__MATERIAL PROVIDED__:

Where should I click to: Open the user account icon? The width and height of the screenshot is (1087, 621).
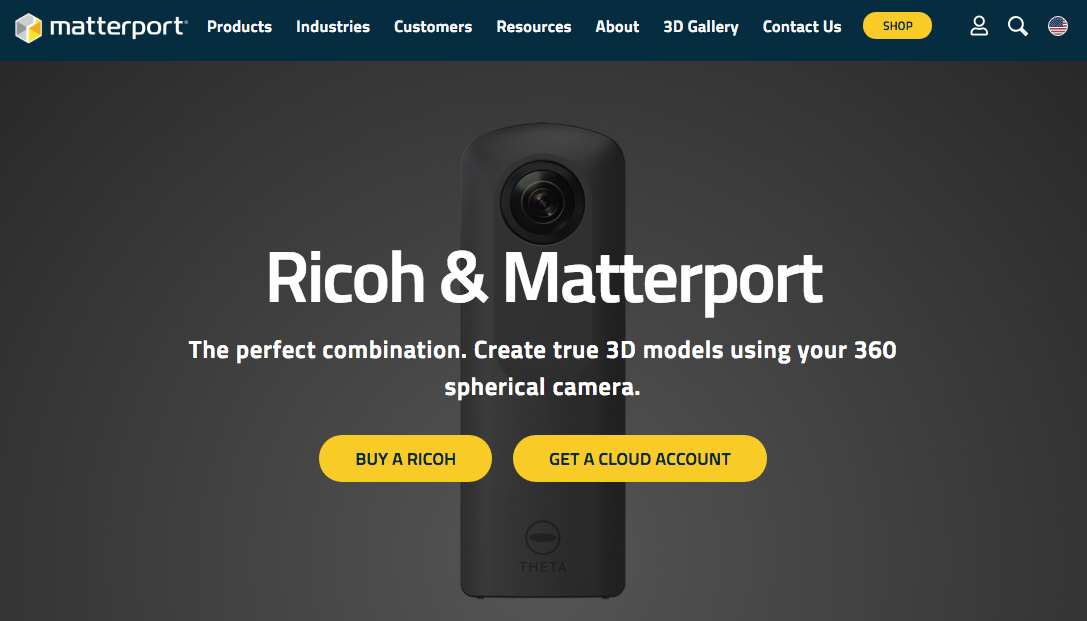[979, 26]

--

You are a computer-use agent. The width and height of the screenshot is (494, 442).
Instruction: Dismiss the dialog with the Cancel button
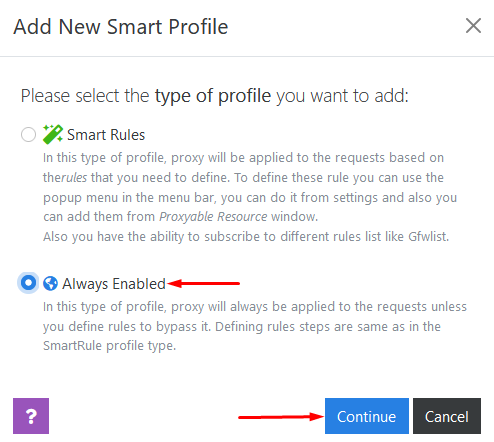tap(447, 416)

---

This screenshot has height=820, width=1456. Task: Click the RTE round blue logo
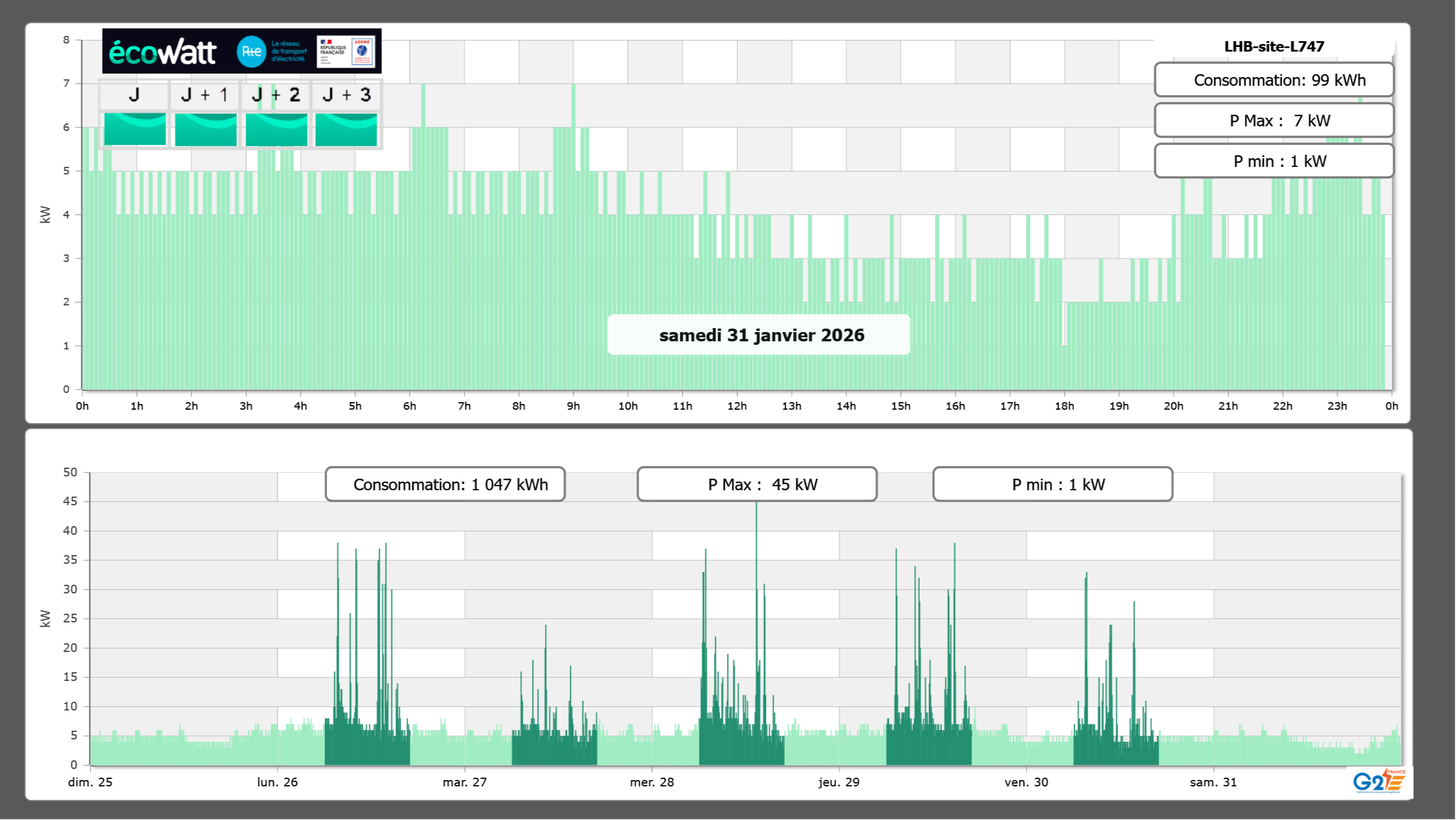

__THE TASK__: Copy every line of the records above that contains the string "width".

__TASK RESPONSE__:
Where should I click to: Open the user account icon? The width and height of the screenshot is (1087, 621).
You are a computer-use agent. The width and height of the screenshot is (494, 442).
This screenshot has height=820, width=1456. Task: Click the RTE round blue logo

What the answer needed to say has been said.